AIM:
Write down the following lines word for word, leaving nothing out.
-------- RECORDS SUPPLIED --------
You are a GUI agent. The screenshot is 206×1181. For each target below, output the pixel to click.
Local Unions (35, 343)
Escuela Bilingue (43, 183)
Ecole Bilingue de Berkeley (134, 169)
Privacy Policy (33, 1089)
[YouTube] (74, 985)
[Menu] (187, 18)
--------
THE RESULT:
You are a GUI agent. The screenshot is 206×1181. For each target below, output the pixel to click.
Local Unions (35, 343)
Escuela Bilingue (43, 183)
Ecole Bilingue de Berkeley (134, 169)
Privacy Policy (33, 1089)
[YouTube] (74, 985)
[Menu] (187, 18)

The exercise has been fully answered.